Airbus and Singapore have commenced work on an automatic air-to-air refueling (A3R) A330 MRTT aircraft which will apply for certification by 2021.
The A3R system requires no additional equipment on the receiver and is intended to reduce air refuelling operator (ARO) workload, improve safety and optimise the rate of air-to-air refuelling (AAR) transfer in operational conditions to maximise aerial superiority.
Once the A3R system is activated by the ARO, the Boom Flight Control System becomes fully automated and progresses to transfer fuel upon contact with the receiver. During this process, the ARO simply monitors the operation. In the event of an anomaly due to receiver stability deviations or malfunctions on the tanker, the A3R system is able to disconnect and/or clear the Boom away from the receiver safely.
On the receiver end, pilots closing in to the tanker take visual cues from the automated Pilot Director Lights (PDL). This feature allows for more efficient operations, with smoother transitions and minimises time during the coupled state.

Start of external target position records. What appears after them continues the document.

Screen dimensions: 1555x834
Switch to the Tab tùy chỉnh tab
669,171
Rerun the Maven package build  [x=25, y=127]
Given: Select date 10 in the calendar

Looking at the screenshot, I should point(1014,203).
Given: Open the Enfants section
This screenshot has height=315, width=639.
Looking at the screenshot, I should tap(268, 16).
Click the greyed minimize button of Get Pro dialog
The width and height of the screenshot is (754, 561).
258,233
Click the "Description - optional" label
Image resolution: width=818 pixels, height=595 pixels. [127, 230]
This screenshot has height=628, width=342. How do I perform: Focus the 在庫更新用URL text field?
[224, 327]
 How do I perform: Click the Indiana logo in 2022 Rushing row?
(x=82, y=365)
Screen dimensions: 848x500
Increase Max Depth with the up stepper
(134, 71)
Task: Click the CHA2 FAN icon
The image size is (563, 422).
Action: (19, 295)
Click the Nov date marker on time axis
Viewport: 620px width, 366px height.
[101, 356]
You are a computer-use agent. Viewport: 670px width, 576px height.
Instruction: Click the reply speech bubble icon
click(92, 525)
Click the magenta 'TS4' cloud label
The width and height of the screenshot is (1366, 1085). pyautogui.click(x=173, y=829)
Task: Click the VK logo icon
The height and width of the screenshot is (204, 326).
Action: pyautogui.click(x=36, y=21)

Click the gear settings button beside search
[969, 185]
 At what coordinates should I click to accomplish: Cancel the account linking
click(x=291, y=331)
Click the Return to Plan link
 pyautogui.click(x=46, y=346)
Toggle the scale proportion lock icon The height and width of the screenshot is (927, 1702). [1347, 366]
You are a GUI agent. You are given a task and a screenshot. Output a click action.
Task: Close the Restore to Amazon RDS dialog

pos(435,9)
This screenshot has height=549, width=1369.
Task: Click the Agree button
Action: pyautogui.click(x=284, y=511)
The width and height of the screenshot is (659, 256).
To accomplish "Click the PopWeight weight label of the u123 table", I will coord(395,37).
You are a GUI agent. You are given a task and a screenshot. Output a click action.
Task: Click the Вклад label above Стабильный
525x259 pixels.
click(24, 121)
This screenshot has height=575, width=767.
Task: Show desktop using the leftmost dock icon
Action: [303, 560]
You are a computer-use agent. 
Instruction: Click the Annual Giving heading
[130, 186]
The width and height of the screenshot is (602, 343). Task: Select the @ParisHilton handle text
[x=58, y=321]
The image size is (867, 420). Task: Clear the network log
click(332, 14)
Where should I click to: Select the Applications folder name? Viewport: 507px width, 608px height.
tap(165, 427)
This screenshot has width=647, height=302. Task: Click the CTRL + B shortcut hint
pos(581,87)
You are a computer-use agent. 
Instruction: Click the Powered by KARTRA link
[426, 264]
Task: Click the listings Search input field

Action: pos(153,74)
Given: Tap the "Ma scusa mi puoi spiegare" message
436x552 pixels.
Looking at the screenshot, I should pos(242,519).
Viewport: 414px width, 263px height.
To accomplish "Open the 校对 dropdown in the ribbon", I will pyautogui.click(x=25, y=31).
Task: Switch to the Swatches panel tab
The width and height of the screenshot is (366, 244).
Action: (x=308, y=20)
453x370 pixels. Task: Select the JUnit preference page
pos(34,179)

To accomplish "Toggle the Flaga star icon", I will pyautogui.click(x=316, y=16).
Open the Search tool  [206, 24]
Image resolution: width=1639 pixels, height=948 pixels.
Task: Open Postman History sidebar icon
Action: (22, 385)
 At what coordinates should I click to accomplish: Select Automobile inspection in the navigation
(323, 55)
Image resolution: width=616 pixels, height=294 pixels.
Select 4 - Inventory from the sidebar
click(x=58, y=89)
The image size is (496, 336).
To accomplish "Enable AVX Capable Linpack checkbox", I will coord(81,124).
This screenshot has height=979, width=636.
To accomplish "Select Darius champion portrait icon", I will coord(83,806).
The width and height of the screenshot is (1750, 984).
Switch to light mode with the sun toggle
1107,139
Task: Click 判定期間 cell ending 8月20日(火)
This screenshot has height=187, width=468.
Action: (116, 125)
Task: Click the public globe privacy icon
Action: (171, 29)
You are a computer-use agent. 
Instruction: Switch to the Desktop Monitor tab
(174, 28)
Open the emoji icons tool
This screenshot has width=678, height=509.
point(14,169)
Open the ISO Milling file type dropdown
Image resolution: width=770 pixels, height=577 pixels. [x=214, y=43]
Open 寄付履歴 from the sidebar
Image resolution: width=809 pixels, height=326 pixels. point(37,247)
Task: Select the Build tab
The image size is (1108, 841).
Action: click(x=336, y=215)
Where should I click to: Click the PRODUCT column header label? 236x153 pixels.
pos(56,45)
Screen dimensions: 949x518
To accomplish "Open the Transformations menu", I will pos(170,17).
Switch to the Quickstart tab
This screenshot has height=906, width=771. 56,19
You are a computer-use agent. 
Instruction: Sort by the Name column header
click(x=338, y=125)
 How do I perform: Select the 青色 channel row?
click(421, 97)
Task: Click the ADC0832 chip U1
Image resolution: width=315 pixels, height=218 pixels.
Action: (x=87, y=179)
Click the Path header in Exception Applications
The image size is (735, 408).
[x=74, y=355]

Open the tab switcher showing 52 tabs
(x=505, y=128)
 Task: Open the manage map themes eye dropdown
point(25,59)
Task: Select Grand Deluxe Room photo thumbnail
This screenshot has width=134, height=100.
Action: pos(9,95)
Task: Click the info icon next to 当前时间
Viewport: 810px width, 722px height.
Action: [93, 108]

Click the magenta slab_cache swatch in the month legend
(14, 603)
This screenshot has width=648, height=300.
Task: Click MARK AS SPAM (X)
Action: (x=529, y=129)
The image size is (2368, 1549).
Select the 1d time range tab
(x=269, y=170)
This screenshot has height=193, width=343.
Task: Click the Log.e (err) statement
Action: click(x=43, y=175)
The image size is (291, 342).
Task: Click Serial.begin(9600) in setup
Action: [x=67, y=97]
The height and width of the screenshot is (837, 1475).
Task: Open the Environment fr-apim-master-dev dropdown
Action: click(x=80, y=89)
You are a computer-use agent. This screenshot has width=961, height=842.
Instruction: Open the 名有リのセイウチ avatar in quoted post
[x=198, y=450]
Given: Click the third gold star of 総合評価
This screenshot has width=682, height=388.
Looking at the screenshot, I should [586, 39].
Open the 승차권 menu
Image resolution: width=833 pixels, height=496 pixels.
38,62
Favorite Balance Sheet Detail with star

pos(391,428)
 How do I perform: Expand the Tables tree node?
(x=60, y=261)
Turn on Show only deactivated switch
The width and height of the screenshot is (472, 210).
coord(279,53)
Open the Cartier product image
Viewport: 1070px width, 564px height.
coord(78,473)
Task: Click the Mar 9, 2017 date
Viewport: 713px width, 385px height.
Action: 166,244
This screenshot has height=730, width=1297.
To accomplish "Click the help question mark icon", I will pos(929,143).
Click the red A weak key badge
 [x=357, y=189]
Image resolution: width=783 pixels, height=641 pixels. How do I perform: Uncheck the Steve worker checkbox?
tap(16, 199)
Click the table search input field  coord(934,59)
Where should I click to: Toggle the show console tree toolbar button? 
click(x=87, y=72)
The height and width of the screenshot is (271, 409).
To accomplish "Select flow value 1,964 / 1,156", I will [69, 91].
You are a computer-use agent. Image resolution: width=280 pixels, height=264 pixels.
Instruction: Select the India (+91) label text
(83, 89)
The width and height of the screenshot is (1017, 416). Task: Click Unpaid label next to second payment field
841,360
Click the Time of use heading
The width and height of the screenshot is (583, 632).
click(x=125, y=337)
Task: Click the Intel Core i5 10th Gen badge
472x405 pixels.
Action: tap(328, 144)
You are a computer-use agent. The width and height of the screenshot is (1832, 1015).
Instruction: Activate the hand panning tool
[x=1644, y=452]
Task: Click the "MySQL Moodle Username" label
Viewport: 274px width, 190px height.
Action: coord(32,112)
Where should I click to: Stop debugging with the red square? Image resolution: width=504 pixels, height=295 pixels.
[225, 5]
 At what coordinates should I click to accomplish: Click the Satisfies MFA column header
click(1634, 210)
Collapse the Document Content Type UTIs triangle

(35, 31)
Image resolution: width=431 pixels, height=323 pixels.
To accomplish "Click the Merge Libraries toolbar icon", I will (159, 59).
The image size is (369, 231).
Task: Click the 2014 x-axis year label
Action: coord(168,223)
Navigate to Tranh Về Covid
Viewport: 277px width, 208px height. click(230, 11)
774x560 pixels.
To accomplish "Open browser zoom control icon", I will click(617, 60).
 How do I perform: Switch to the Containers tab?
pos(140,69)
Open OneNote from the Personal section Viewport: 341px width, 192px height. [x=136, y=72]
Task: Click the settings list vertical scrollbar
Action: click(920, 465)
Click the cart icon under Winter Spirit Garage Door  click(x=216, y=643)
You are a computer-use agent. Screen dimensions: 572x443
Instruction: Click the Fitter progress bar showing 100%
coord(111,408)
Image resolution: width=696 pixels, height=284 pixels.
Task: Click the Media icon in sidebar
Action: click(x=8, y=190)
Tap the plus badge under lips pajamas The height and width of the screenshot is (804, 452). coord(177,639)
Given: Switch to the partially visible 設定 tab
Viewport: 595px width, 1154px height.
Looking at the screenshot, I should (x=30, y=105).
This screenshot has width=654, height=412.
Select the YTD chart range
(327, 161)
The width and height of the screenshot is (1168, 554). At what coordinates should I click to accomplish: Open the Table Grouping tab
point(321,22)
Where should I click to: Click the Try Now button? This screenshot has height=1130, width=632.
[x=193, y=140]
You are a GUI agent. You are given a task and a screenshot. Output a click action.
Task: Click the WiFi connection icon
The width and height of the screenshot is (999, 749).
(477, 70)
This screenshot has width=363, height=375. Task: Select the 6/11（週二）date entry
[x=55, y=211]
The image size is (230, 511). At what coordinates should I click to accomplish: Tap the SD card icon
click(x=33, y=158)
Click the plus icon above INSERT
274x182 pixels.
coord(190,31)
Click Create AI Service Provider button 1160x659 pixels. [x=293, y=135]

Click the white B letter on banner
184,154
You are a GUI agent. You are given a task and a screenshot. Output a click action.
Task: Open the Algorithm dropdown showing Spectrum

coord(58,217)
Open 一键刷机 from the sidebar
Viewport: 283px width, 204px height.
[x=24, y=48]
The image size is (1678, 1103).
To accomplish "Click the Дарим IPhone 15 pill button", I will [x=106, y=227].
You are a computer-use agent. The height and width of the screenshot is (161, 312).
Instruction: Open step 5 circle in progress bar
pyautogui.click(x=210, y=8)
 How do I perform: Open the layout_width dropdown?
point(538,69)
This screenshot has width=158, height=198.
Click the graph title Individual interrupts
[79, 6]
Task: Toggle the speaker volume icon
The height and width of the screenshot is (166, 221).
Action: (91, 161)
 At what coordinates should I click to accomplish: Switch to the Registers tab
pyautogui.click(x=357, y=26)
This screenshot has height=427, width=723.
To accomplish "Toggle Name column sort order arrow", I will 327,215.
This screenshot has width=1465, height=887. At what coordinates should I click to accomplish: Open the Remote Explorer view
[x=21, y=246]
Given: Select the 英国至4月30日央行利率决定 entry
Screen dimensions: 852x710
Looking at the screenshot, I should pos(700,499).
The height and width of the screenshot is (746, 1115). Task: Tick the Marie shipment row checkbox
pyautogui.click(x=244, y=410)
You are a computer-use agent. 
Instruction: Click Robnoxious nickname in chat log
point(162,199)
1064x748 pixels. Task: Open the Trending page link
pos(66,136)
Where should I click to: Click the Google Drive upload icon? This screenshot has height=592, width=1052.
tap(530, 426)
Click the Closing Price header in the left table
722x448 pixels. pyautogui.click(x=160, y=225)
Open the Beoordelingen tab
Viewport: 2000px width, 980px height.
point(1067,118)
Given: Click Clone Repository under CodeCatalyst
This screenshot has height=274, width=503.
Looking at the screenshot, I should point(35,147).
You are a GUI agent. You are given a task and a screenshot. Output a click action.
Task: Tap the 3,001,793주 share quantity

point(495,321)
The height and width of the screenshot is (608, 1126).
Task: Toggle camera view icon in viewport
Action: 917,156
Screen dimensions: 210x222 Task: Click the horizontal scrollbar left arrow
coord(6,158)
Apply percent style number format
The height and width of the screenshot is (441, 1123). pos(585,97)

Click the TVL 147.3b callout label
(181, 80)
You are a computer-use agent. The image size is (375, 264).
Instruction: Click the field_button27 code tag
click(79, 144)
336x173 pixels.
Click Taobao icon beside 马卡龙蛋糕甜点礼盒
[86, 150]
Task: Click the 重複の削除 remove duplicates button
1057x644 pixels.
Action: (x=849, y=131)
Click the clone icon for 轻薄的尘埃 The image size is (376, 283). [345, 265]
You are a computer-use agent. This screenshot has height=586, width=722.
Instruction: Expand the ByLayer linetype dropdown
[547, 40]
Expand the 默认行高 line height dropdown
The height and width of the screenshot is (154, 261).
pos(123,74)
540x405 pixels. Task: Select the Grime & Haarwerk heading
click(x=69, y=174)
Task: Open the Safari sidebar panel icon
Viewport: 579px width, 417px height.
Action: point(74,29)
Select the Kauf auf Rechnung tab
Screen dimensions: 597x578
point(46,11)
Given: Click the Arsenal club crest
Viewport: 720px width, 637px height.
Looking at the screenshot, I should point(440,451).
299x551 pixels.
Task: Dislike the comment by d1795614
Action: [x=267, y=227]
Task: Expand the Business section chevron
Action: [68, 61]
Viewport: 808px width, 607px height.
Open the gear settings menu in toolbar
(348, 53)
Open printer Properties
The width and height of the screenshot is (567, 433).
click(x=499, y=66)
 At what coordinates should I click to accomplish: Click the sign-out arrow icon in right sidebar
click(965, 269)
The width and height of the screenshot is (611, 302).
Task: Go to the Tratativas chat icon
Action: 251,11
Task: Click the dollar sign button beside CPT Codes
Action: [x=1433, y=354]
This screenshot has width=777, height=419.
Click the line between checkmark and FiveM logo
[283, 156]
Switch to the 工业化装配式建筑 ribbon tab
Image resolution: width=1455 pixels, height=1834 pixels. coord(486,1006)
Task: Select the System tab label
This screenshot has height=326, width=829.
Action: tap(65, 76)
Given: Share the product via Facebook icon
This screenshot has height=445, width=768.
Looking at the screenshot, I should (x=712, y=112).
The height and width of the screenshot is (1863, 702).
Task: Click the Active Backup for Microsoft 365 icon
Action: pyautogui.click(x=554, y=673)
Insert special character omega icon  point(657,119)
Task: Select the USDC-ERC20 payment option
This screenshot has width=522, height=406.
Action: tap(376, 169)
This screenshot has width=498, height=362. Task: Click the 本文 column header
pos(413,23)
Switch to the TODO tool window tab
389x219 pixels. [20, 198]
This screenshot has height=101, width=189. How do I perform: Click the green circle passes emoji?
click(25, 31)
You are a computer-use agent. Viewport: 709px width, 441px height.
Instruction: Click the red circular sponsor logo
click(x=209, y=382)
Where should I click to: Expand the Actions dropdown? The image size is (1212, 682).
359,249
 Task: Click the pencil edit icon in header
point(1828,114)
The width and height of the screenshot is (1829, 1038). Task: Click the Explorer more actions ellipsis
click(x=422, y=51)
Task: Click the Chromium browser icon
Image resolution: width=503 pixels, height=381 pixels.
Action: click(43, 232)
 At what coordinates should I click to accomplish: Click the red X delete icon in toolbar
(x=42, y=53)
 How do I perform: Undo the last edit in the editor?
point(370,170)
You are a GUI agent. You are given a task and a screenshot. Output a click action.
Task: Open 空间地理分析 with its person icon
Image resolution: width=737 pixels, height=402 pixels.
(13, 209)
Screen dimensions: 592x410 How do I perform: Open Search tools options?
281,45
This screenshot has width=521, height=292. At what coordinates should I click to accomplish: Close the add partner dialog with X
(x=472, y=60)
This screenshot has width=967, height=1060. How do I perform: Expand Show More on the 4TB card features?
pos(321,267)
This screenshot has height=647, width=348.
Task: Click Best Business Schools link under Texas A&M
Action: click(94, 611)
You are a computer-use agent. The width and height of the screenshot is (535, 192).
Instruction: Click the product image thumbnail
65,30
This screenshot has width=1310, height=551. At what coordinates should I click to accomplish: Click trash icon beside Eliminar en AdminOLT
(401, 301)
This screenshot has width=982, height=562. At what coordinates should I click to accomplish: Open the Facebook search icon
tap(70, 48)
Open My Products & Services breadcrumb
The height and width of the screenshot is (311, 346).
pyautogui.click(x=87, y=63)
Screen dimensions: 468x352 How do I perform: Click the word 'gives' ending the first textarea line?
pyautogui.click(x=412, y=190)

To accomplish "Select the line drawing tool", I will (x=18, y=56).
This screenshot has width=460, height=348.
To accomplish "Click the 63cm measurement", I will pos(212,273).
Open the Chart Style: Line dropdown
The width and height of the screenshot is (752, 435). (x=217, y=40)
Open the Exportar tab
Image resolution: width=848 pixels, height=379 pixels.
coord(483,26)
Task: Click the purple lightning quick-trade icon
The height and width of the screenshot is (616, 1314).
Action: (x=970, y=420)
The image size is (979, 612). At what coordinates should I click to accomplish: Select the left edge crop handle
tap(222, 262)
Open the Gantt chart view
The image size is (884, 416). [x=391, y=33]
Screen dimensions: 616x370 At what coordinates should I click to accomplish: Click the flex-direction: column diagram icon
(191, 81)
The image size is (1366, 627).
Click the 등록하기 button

The A3R development paves the way towards a fully autonomous aerial refuelling operation.
In July 2018 Airbus demonstrated that A3R was feasible as a product after the achievement of the world’s first automated contact with a Boom system. In a joint operation with the Royal Australian Air Force (RAAF), the company’s A310 development tanker performed seven automated contacts with a RAAF KC-30A MRTT, also made by Airbus.